Music/movement plays (no pun intended) a bit part of their learning. Throughout the school year, twice a week, our youngest students are actively participating in music classes using the Orff Approach designed by Carl Orff and Gunild Keetman. This approach to learning combines music, movement, drama, and speech into lessons that are similar to child‘s world of play. It is often called “Elemental Music making because the materials needed to teach students are basic, natural, and close to a child’s world of thought and fantasy.”[3] “Orff activities awaken the child’s total awareness” and “sensitize the child’s awareness of space, time, form, line, color, design, and mood- aesthetic data that musicians are acutely aware of, yet find hard to explain to musical novices”.[4] What is the Orff Approach?

Here is a look into the process of how our PS classroom teachers, Hindi and Music teachers incorporated learning into playing.

A classic Russian folk story was read, “The Enormous Turnip” by Aleksey Tolstoy.  “The Enormous Carrot” by Vladimir Vagan was then read with the people in the story changed to animals. The next ingredient to our learning was  to add a song which was introduced in Hindi, telling the original story.

Preschool 2 & 3 children came up with the idea to turn the song/story into a performance where they created their own characters which included elephants, birds, and for a while, there was even a dinosaur. They all explored how different animals moved and talked. Slowly but surely we all learned the meaning of the Hindi song which has greatly increasing our vocabulary of our host culture language. As we sang the song, the students came together to create a wonderful story, using movement and gestures, showing how we succeed when we all work together and how it was the smallest that made the biggest difference.
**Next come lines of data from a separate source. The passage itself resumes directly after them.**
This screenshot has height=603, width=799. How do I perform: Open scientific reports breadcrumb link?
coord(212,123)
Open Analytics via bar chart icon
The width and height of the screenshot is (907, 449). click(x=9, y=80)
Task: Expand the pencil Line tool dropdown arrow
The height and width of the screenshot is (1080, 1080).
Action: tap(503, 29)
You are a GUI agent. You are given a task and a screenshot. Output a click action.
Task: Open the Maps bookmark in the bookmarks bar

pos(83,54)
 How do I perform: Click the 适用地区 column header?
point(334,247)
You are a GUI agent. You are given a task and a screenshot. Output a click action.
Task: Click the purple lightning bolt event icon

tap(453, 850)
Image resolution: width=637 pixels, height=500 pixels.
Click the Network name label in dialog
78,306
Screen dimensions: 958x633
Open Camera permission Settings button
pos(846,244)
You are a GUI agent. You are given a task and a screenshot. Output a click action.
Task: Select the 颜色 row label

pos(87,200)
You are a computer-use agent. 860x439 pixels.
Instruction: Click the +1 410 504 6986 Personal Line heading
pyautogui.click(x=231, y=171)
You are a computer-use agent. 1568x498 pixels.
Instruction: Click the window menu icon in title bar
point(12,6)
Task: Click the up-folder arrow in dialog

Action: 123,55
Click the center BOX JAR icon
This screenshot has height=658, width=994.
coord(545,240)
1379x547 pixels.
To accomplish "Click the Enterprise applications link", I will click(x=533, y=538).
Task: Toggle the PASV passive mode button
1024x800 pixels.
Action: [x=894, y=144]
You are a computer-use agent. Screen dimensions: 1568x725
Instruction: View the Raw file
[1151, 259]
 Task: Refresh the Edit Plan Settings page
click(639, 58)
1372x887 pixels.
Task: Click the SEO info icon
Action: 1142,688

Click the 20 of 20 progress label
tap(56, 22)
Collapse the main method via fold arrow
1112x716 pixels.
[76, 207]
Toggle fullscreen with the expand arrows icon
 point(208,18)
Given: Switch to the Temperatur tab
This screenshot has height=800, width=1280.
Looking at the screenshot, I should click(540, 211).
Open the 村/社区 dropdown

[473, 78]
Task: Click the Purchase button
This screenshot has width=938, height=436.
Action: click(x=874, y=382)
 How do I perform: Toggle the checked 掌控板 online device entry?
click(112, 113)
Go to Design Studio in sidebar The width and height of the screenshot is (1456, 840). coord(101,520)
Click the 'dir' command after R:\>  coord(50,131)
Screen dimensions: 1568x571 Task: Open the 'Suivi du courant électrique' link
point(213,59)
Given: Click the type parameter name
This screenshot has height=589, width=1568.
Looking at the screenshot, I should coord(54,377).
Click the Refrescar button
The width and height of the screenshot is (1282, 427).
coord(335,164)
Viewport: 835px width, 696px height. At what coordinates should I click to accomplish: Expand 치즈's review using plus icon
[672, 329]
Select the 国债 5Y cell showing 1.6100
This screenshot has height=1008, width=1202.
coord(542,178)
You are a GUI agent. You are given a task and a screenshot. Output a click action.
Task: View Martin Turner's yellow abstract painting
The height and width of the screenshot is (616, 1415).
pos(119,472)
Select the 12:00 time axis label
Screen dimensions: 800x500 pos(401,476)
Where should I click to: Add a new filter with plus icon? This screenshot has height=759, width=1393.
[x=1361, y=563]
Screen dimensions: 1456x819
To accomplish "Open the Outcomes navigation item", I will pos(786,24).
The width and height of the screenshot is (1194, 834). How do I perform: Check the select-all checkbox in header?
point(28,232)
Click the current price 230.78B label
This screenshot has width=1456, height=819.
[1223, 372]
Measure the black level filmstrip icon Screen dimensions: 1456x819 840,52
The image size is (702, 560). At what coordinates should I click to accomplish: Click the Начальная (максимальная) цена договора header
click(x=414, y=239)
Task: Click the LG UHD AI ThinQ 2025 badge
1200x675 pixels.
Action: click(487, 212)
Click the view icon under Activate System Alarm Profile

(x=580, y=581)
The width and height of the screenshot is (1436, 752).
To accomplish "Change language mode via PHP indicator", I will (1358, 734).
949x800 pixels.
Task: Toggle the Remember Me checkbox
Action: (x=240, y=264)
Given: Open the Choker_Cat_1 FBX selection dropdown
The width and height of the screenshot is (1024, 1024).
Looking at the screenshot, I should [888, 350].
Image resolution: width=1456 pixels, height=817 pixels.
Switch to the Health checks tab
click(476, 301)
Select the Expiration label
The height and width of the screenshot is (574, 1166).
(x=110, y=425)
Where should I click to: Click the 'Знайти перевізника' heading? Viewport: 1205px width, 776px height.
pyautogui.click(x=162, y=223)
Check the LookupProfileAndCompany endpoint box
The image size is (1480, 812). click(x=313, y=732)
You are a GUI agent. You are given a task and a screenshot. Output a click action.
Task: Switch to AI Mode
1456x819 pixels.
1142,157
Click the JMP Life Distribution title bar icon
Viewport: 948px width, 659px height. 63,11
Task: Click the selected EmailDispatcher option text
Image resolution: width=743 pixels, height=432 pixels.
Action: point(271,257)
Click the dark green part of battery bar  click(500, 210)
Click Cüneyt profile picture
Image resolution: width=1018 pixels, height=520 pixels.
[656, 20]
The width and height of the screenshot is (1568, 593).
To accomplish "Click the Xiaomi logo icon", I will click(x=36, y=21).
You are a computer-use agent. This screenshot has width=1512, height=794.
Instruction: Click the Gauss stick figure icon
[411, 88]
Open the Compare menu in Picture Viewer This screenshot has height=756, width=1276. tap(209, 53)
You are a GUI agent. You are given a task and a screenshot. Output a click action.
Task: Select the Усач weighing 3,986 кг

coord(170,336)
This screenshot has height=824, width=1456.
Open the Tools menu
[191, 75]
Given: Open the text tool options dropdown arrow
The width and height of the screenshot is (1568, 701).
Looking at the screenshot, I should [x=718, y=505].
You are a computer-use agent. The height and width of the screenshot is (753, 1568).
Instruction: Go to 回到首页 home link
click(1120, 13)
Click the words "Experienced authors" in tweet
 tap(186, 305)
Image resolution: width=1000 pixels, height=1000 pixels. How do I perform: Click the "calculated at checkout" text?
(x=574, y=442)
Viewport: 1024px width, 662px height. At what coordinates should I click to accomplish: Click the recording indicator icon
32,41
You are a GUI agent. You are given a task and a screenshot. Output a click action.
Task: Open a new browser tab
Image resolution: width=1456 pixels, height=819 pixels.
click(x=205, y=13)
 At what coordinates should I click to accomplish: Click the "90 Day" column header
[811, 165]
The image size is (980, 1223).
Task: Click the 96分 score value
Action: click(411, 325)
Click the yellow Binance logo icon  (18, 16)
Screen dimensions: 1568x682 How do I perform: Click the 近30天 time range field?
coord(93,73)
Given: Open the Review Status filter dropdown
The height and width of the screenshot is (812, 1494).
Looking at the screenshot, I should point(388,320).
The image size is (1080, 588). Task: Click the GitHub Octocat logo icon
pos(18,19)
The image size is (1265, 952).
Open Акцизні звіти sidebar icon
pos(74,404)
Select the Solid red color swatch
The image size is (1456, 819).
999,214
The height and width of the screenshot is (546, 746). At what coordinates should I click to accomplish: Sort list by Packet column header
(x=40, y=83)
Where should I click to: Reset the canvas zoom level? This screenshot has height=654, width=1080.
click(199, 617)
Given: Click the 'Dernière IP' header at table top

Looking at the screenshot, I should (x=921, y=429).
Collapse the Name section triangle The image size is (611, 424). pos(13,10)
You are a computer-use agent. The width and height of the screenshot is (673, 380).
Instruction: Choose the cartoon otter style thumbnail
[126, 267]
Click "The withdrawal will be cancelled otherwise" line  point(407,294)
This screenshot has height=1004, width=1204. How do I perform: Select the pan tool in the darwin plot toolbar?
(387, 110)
As this was evolving, our learners connected songs and games they have been learning in the music classes.  Songs such as, “Elephants Have Wrinkles” and “The Old Grey Cats are sleeping”. Children watched Galloping Horses and listened to The Wild Horseman by Robert Schumann when identifying high/low changes in music.

Music and art were integrated with an event held behind the PS classrooms, in what they called their “Enchanted Garden”. Children selected their favorite color and were invited to let the music tell them what and when and how to paint.  Prior to this, in their music lessons, they listened to the Russian Dance Trepak by Petr Tchaikovsky, discussing how the music changes, how it makes them feel, if there is a steady beat, does it go up or down and how could it connect with colors, movement, painting. They allowed their entire body to move as the music directed them, some became conductors.  The following week, they were given a wide brush, a white paper and their favorite color…the music began and the masterpieces revealed themselves.

At MBIS we are committed to fostering a passion for life-long learners who are acutely aware of, engaged in, participating with and appreciative of the aesthetic world around us. This begins in Preschool and continues throughout, including our teaching, support and administrative staff. It is through the medium of play that we learn life’s most valuable teachings. The saying goes, “We don’t stop playing because we get old.  We get old because we stop playing”.

References

1, Bodrova, E. & Leong, D. J. (2005). Uniquely preschool: What research tells us about the ways young children learn. Educational Leadership, 63(1), 44-47.

  1. Lester, S. & Russell, S. (2008). Play for a change. Play policy and practice: A review of contemporary perspectives. Play England. Retrieved 21.6.2010 from http://www.worldleisure. org/pdfs/Copy%20of%20book_rev_play_for_change.pdf
  2. Jump Up Shamrock, Mary (May 1997). “Orff- Schulwerk: An Integrated Method”. Music Educators Journal. 83 (6): 41–44. JSTOR 3399024
  3. Banks, Susan (March 1982). “Orff- Schulwerk Teaches Musical Responsiveness”. Music Educators Journal. 68 (7): 42–43. JSTOR 3395939.